Masih dalam keadaan tubuh yang saling merapat. Wulan membuka bingkisan yang ia terima dari Hadi. “Had?” ucap wulan pelan saat melihat sebuah cincin kacil yang ia temukan dari dalam bingkisan tadi.
“Aku sayang kamu Lan, aku enggak mau kehilangan kamu.”
Tanpa mereka sadari, ternyata wajah mereka saling mendekat hingga akhirnya bibir mereka bertemu.
Mungkin karena keadaan yang mendukung, dimana tempat yang sepi ditambah dengan hujan yang nampaknya tak mau reda. Hadi menjadi seperti orang yang kerasukan setan. Ia terus melanjutkan perbuatannya hingga terjadilah peristiwa itu. Peristiwa yang telah merenggut mahkota dari seorang gadis suci bernama Wulan
Setelah beberapa saat, masih dalam keadaan yang tanpa busana, Wulan menangis tersedu-sedu. Ia terus menutup wajah dengan kedua tangannya. Ia merasa bahwa hidupnya telah hancur, masa depannya telah tiada.

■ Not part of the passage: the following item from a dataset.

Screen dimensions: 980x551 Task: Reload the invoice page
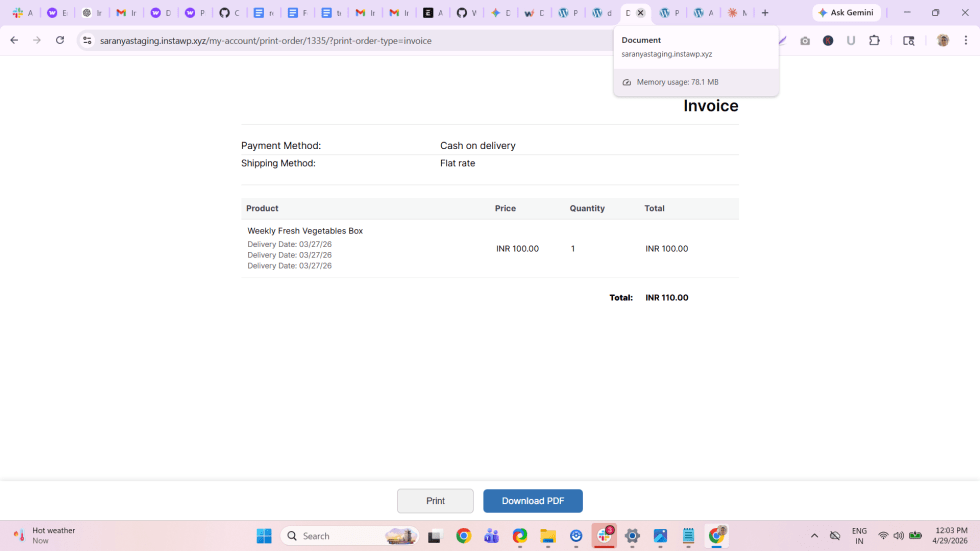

“Sudahlah Lan, jangan kau tangisi. Aku janji aku enggak akan ninggalin kamu.” Ucap Hadi sambil membenarkan pakaiannya.
Tiba-tiba Wulan langsung berdiri dan memeluk Hadi dari belakang dan tangisnya pun tumpah di punggung Hadi. Sehingga Hadi membalikkan badannya untuk memeluk Wulan dari depan.
“Jangan tinggalin aku Had.”
“Enggak kan pernah.”
“Janji Had?”
Hadi tidak menjawab, ia hanya mengangguk.
“Apa janjimu Had?” tanya Wulan sambil terus membenamkan mukanya di dada Hadi.
Hadi yang saat itu masih bingung menjawab apa akhirnya berbicara sekenaknya. “Aku janji, aku enggak bakalan mencari wanita lain selain dirimu. Dan apabila aku sampai menikah dengan wanita selain dirimu, hubungan itu tidak akan lebih dari 70 hari, Tuhan lah yang menjadi saksi janji ku ini.” Yang kemudian diikuti dengan sambaran petir yang menyambar begitu kuat, seolah-olah merupakan jawaban akan janji yang telah diucapkan oleh Hadi.
Tiba-tiba Hadi tersentak kaget dari lamunannya, ia merasa sadar akan apa penyebab dari kejadian pahit yang selalu menimpanya. Kemudian ia merasakan bahwa tubuhnya gemetar, ia baru saja menyadari penyebab kejadian yang telah terjadi terhadap istri-istri tercintanya yang dulu-dulu.
Perasaan Hadi semakin kalut, matanya menjadi nanar. Bagaimana mungkin janji yang ia ucapkan dulu kini benar-benar menjadi sebuah kenyataan. Padahal semua ucapannya waktu itu hanyalah rayuan biasa yang sering ia lontarkan terhadap pacar-pacarnya. Apalagi tidak mungkin bagi hadi untuk menikahi Wulan. Mengingat Wulan telah meninggal dunia sebulan setelah ia renggut kehormatannya. Bahkan Wulan meninggal akibat bunuh diri karena ia menyadari kalau ia telah telat datang bulan.
Semua perasaan kini berkecamuk dalam hati Hadi. Penyesalan, kesedihan, dan rasa marah bercampur menjadi satu. Ia pandangi tubuh Marni yang tergolek lemah di sebelahnya hingga pandangannya berhenti di wajah Marni. Kemudian ia menjulurkan tangannya untuk menjamah wajah Marni.
Begitu tangannya menyentuh wajah Marni, ia kaget bukan kepalang. Wajah Marni begitu dingin. Dingin sekali, bahkan tampak lebih pucat dari biasanya. Dengan tangan gemetar, Hadi menaruh jari telunjuknua di lubang hidung Marni. Dan ternyata hembusan itu telah tiada. Kemudian Hadi terjatuh ke lantai dan tidak ingat suatu apa pun.